EphB4通过影响血管平滑肌细胞分化表型的改变抑制静脉移植物内膜增生

Autogenous vein graft is a frequently used surgical therapy to treat the occlusive disease of lower extremity. The most distinctive property of the vein graft is the adaptive remodeling to arterial environment, which is called vein graft adaptation. Excessive adaptation is characterized by increased wall thickness and decreased lumen diameter, which leads to ultimately vein graft failure. Both vascular smooth muscle cell (VSMC) proliferation/migration and neointimal hyperplasia are important components of vein graft adaptation. Our previous data showed that EphB4 as a receptor tyrosine kinase is activated in vein graft and inhibits the neointimal hyperplasia. VSMC in some pathologic progresses shifts from a contractile phenotype to a synthetic phenotype simultaneously with increased proliferation and migration. Therefore, we hypothesize EphB4 inhibits vein graft neointimal hyperplasia via VSMC phenotypic modulation. We establish the mouse vena cava vein to abdominal aorta interposition model to observe the changes in expression of VSMC phenotypic genes. We apply both gain-of-function and loss-of-function approaches in vivo and in vitro to study the role of EphB4 in VSMC phenotypic modulation, and whether it's through Caveolin-1.
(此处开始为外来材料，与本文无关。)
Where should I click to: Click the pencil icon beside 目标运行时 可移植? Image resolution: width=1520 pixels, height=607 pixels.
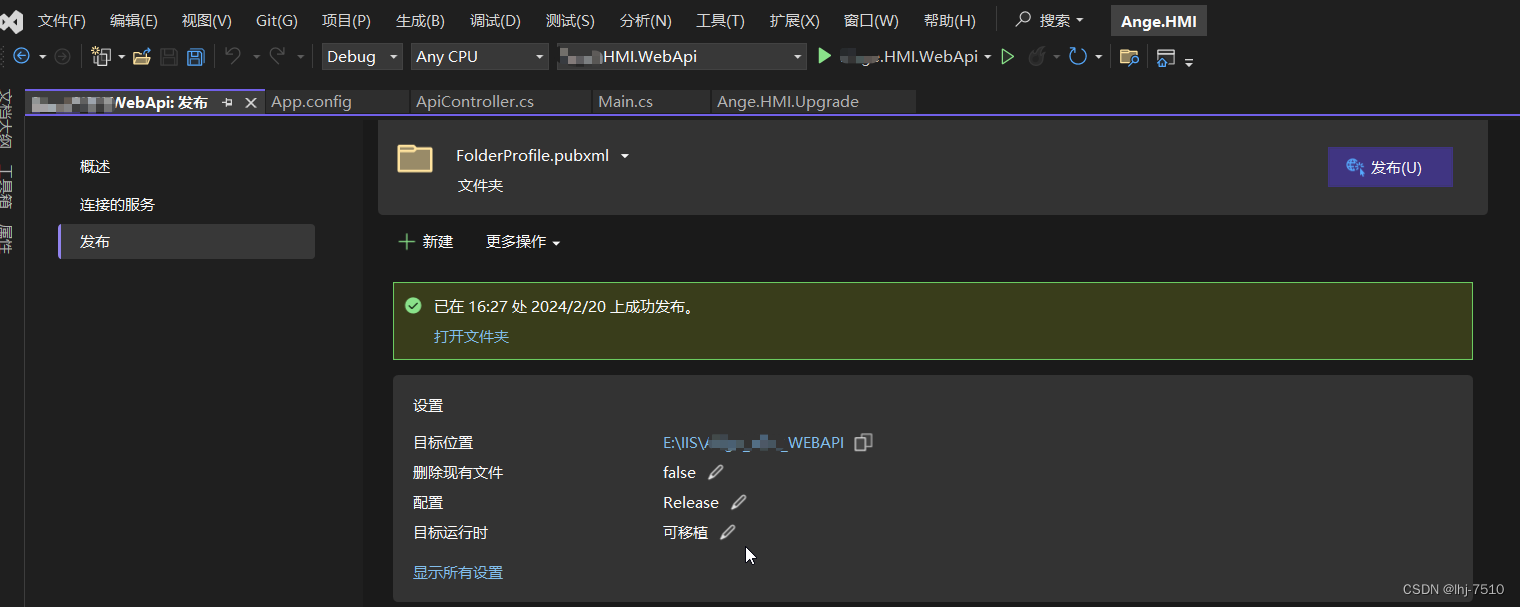[727, 532]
自体静脉搭桥是治疗下肢动脉阻塞性疾病的主要手段,移植物为了适应动脉环境,自身结构和功能发生变化,逐渐出现管壁增厚、管腔狭窄,最终导致移植物失败。目前认为静脉移植物在适应动脉环境过程中发生重塑,平滑肌细胞的增殖迁移和新生内膜增生是移植物重塑的共同通路。血管平滑肌细胞在一些病理过程中由收缩型向分泌型转变，伴随细胞增殖和迁移增加。前期研究表明,EphB4分子能抑制静脉移植物新生内膜增生。因此,我们假设EphB4通过调控移植物平滑肌细胞分化表型的转变,抑制细胞增殖和迁移,从而抑制移植物新生内膜增生。本项目通过建立小鼠下腔静脉-腹主动脉移植模型,观察静脉移植物平滑肌细胞分化表型标志物的变化;在体内和体外实验中通过增加和减少EphB4活性,研究EphB4分子在调控静脉移植物平滑肌细胞分化表型转变中的作用,并研究这一作用是否依赖Caveolin-1分子。